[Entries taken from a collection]
-=-=-

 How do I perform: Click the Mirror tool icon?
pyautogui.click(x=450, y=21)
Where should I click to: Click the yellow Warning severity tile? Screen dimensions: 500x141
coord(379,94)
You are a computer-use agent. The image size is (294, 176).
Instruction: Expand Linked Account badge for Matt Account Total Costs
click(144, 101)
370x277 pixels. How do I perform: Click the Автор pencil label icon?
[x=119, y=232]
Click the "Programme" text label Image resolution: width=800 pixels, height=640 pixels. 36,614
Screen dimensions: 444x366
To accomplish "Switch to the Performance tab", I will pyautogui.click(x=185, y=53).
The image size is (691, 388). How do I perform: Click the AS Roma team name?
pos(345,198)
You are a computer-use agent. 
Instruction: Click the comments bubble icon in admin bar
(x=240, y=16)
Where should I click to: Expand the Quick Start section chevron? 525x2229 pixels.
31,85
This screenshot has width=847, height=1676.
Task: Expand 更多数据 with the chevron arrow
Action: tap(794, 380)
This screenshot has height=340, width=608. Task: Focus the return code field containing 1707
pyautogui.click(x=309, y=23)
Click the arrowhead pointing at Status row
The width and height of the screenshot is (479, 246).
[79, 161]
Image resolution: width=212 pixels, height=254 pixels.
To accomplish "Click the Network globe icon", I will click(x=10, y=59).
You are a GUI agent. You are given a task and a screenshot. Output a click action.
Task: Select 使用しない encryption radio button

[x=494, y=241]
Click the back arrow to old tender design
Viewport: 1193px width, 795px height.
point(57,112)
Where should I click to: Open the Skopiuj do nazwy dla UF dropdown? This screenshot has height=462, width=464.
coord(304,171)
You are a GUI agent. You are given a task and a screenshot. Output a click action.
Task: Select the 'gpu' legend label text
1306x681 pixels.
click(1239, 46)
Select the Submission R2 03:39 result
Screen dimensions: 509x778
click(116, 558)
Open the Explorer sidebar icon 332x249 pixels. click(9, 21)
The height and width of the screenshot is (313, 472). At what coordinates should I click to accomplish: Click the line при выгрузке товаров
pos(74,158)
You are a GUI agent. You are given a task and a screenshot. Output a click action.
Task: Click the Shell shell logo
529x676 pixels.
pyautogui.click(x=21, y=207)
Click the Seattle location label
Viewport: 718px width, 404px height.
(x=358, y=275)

-=-=-

Exercise instructions: The records above are to be duplicated exactly, every one of them.

Exercise result:
 How do I perform: Click the Mirror tool icon?
pyautogui.click(x=450, y=21)
Where should I click to: Click the yellow Warning severity tile? Screen dimensions: 500x141
coord(379,94)
You are a computer-use agent. The image size is (294, 176).
Instruction: Expand Linked Account badge for Matt Account Total Costs
click(144, 101)
370x277 pixels. How do I perform: Click the Автор pencil label icon?
[x=119, y=232]
Click the "Programme" text label Image resolution: width=800 pixels, height=640 pixels. 36,614
Screen dimensions: 444x366
To accomplish "Switch to the Performance tab", I will pyautogui.click(x=185, y=53).
The image size is (691, 388). How do I perform: Click the AS Roma team name?
pos(345,198)
You are a computer-use agent. 
Instruction: Click the comments bubble icon in admin bar
(x=240, y=16)
Where should I click to: Expand the Quick Start section chevron? 525x2229 pixels.
31,85
This screenshot has width=847, height=1676.
Task: Expand 更多数据 with the chevron arrow
Action: tap(794, 380)
This screenshot has height=340, width=608. Task: Focus the return code field containing 1707
pyautogui.click(x=309, y=23)
Click the arrowhead pointing at Status row
The width and height of the screenshot is (479, 246).
[79, 161]
Image resolution: width=212 pixels, height=254 pixels.
To accomplish "Click the Network globe icon", I will click(x=10, y=59).
You are a GUI agent. You are given a task and a screenshot. Output a click action.
Task: Select 使用しない encryption radio button

[x=494, y=241]
Click the back arrow to old tender design
Viewport: 1193px width, 795px height.
point(57,112)
Where should I click to: Open the Skopiuj do nazwy dla UF dropdown? This screenshot has height=462, width=464.
coord(304,171)
You are a GUI agent. You are given a task and a screenshot. Output a click action.
Task: Select the 'gpu' legend label text
1306x681 pixels.
click(1239, 46)
Select the Submission R2 03:39 result
Screen dimensions: 509x778
click(116, 558)
Open the Explorer sidebar icon 332x249 pixels. click(9, 21)
The height and width of the screenshot is (313, 472). At what coordinates should I click to accomplish: Click the line при выгрузке товаров
pos(74,158)
You are a GUI agent. You are given a task and a screenshot. Output a click action.
Task: Click the Shell shell logo
529x676 pixels.
pyautogui.click(x=21, y=207)
Click the Seattle location label
Viewport: 718px width, 404px height.
(x=358, y=275)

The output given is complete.